Artificial horizons make use of an electric-powered gyroscope that is mounted on a 4-axis gimbal. While most gyroscopes are powered directly from an electric motor, many aircraft in operation employ an air-powered system. As the plane experiences a change in magnitude in either pitch or roll, the gyro will resist the positional change and move upright. This gyroscopic motion is then sensed by a series of small pendulums that, when swinging, cause a change on the instrument face.
During visual flight rule (VFR) conditions, the pilot is generally able to surmise most of the information they need about pitch and roll by looking outside the window of the cockpit, making the artificial horizon inutile in such conditions. However, when operating under instrument flight rules (IFR), the attitude indicator is checked frequently to help the flight crew orient themselves to the horizon. With incredible sensitivity, a properly functioning artificial horizon provides quick feedback on the slightest changes in pitch or roll.

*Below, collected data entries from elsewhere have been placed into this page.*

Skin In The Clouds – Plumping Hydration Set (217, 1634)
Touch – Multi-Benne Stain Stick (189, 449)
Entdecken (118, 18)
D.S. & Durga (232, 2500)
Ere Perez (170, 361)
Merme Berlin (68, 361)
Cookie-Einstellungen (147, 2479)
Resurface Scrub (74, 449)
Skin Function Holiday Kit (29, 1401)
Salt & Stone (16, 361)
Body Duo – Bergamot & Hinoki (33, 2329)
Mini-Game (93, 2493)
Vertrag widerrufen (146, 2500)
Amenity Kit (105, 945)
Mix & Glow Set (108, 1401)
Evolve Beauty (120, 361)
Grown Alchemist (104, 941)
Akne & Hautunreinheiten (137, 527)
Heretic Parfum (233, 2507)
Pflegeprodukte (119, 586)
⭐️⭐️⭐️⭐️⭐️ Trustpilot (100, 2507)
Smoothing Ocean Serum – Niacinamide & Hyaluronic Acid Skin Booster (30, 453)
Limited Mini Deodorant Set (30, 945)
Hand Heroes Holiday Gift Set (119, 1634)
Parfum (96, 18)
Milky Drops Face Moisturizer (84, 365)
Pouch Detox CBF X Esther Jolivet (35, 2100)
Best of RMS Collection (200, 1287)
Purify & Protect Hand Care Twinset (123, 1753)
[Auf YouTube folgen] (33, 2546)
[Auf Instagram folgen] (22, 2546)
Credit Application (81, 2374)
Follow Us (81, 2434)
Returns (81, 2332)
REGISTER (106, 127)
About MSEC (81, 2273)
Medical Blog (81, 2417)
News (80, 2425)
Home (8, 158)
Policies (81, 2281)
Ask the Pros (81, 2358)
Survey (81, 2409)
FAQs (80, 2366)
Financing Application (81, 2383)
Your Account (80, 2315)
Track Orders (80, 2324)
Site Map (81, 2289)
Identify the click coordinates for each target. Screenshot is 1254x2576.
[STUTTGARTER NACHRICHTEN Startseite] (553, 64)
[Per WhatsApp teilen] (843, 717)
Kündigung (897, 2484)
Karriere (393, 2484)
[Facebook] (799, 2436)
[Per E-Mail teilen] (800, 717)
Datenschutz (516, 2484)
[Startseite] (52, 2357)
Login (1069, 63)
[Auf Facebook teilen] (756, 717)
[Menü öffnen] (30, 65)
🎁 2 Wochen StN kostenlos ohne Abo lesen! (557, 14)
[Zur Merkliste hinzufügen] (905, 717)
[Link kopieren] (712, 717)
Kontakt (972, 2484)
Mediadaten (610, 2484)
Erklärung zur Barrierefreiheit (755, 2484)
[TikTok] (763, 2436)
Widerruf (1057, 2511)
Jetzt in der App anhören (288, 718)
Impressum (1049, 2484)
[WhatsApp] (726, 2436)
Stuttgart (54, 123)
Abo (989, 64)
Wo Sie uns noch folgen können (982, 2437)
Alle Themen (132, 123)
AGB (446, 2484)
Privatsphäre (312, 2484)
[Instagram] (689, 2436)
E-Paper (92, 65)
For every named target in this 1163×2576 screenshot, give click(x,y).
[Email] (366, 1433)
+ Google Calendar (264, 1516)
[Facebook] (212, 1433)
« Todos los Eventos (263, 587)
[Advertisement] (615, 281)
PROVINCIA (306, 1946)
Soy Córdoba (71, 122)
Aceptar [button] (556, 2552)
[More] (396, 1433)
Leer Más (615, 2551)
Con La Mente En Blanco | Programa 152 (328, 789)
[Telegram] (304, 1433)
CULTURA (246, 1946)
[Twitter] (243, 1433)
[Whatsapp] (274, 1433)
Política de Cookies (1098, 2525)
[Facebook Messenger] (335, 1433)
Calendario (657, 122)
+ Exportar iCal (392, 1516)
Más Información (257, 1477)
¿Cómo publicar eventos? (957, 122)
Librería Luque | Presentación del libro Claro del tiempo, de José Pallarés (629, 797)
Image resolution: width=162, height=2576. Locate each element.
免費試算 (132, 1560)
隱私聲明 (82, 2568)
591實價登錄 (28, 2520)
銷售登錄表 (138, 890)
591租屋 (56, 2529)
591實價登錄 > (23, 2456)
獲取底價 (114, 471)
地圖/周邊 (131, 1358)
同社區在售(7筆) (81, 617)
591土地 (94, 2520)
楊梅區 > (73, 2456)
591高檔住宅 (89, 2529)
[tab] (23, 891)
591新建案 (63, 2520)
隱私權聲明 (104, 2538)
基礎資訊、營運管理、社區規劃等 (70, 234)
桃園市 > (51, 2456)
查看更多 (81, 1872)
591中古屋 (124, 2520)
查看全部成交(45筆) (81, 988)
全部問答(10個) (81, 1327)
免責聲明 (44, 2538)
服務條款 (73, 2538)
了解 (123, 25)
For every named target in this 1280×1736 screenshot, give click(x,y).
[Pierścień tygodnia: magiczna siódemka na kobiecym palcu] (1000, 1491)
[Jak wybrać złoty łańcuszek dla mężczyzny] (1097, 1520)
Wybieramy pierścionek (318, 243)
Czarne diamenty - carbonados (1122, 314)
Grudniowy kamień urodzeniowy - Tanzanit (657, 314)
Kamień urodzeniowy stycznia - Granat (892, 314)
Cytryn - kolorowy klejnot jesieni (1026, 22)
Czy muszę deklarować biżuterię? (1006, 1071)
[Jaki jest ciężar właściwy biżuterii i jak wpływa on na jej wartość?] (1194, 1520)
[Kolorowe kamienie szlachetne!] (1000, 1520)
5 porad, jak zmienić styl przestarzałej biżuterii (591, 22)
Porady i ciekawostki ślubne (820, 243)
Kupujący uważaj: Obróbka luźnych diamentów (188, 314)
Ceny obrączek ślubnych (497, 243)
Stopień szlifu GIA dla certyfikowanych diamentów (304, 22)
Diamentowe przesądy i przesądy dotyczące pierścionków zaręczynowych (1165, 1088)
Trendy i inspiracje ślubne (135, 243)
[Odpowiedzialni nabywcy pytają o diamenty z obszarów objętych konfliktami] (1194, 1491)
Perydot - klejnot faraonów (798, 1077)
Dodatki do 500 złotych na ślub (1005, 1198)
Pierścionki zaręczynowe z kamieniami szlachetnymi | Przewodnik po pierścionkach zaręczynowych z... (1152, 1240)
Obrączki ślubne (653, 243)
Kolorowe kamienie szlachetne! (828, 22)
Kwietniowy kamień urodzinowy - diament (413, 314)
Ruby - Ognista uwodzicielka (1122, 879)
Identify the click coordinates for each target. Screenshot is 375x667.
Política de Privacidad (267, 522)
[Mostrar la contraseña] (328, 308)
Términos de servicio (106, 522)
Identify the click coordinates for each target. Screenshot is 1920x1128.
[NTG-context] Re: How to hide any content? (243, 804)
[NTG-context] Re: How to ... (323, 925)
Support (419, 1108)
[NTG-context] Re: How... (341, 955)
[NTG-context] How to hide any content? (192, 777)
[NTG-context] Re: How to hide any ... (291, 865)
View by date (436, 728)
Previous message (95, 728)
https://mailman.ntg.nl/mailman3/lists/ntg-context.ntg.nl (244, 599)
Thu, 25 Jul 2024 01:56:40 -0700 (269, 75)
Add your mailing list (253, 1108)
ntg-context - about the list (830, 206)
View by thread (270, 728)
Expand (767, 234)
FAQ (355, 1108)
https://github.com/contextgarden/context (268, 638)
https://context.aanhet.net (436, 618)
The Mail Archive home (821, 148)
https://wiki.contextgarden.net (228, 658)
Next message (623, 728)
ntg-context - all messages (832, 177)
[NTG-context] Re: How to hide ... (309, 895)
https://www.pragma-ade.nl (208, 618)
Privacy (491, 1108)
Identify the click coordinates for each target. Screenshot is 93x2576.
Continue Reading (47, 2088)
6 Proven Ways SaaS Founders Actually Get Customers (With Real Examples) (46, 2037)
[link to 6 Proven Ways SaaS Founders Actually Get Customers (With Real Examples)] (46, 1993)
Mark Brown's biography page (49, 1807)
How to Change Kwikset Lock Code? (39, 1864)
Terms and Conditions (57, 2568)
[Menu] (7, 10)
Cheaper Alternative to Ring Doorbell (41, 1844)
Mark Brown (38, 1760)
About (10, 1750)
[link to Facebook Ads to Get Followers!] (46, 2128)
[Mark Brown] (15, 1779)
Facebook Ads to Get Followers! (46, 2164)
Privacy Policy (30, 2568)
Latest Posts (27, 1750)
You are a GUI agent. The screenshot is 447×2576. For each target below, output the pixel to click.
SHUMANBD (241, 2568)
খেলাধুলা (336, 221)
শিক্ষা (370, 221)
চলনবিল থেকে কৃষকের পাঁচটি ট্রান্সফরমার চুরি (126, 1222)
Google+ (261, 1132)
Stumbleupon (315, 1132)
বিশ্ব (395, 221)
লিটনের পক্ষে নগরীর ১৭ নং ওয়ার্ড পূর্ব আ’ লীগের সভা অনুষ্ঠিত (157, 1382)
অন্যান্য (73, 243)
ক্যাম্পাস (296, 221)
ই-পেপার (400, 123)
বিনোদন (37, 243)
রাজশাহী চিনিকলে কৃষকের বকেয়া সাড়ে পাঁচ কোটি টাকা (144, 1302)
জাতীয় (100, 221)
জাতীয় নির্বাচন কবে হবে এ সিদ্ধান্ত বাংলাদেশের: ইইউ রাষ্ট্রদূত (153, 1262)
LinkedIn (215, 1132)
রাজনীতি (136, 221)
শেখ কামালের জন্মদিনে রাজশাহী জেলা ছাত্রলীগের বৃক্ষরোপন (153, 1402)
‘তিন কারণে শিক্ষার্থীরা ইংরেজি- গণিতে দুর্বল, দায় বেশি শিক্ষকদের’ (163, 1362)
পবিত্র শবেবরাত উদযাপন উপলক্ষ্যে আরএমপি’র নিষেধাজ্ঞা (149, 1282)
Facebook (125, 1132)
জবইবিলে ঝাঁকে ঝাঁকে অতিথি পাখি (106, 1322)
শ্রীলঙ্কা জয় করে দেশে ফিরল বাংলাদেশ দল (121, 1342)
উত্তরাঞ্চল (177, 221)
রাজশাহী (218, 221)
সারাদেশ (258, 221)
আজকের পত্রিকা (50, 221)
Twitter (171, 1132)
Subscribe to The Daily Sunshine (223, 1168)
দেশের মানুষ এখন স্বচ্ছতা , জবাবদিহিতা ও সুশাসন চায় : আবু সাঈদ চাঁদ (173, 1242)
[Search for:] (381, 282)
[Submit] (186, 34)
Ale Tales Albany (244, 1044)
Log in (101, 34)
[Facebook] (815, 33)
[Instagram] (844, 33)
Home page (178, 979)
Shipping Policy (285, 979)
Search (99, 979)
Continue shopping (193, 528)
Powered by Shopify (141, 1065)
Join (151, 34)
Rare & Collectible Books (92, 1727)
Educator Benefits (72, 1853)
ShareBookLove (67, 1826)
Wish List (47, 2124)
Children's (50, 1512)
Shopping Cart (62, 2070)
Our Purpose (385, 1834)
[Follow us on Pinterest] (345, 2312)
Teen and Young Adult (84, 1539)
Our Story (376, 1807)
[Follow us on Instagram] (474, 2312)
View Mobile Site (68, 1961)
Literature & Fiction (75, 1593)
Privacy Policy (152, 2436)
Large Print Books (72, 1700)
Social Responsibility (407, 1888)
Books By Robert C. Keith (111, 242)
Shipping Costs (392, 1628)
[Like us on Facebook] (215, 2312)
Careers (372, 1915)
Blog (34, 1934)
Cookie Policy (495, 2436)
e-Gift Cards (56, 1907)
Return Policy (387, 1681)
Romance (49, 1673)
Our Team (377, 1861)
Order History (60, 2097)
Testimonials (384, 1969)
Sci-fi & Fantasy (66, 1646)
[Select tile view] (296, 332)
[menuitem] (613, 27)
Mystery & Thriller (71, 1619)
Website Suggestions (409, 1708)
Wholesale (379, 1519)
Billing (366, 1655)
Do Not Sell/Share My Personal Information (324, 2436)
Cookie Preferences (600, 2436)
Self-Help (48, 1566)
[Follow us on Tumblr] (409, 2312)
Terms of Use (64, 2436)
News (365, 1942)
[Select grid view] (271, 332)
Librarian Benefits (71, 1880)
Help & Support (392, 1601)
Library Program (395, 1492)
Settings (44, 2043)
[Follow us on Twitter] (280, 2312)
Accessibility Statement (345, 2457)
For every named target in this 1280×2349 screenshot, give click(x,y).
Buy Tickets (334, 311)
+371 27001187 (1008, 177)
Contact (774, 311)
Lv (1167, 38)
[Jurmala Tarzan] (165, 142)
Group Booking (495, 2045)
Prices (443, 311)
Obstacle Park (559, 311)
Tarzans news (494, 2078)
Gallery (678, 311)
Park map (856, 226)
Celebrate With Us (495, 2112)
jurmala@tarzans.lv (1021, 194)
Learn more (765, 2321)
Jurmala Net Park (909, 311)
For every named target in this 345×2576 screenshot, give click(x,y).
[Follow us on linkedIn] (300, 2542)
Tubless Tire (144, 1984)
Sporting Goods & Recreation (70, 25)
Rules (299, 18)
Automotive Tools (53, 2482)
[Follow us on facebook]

While artificial horizons are used daily in flight operations across the globe without issue, there are some limitations and occasional errors produced by the instrument. For example, as the aircraft accelerates and decelerates, there is a tendency for the pitch to erroneously move due to acceleration's association with gravity. While the error is usually minute, it may last for up to 5 minutes when it occurs. Additionally, for aerobatic aircraft performing deep rolls, there may be a lingering pitch error when returning to level flight.
Before each flight, the pilot should ensure that the artificial horizon is upright and neutral. While it may appear to be banking slightly during taxiing, the roll pointer should not deviate by more than 5° in either direction before takeoff. Another sign that the instrument may need maintenance is precession, which occurs when the electric motor or air-vane system operates incorrectly or when the associated bearing component becomes worn out.